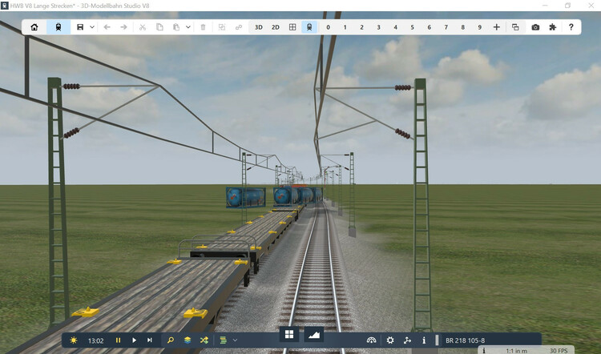Open the screenshot camera tool
The height and width of the screenshot is (354, 601).
pos(535,27)
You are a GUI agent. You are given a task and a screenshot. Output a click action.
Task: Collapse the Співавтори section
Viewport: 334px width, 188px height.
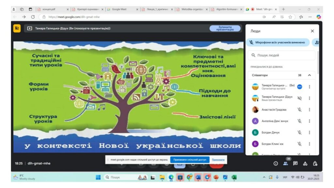(x=310, y=75)
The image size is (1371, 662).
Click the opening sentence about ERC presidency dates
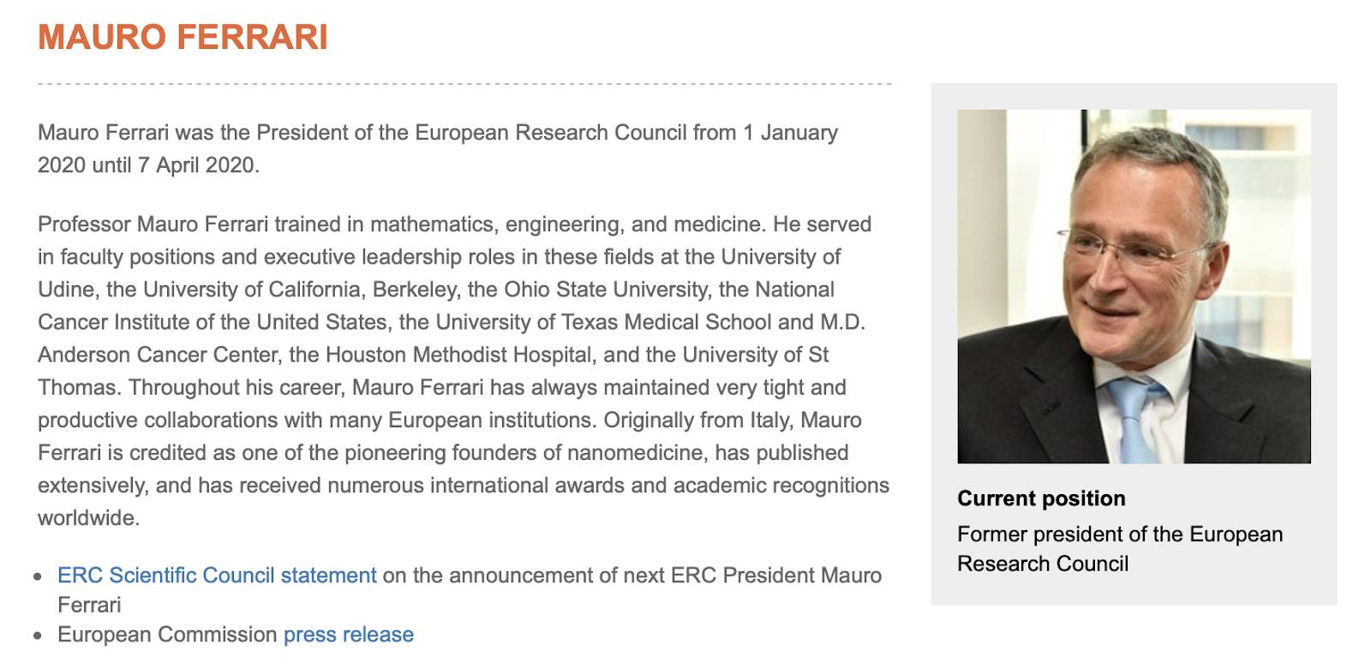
....
Exercise objective: Leaving out every picture, transcribe exactly the lines from the line that contains "Viewport: 334px width, 188px height." through the final line of the entries above.

Solved exercise:
Viewport: 334px width, 188px height.
(x=310, y=75)
The image size is (1371, 662).
Click the opening sentence about ERC presidency dates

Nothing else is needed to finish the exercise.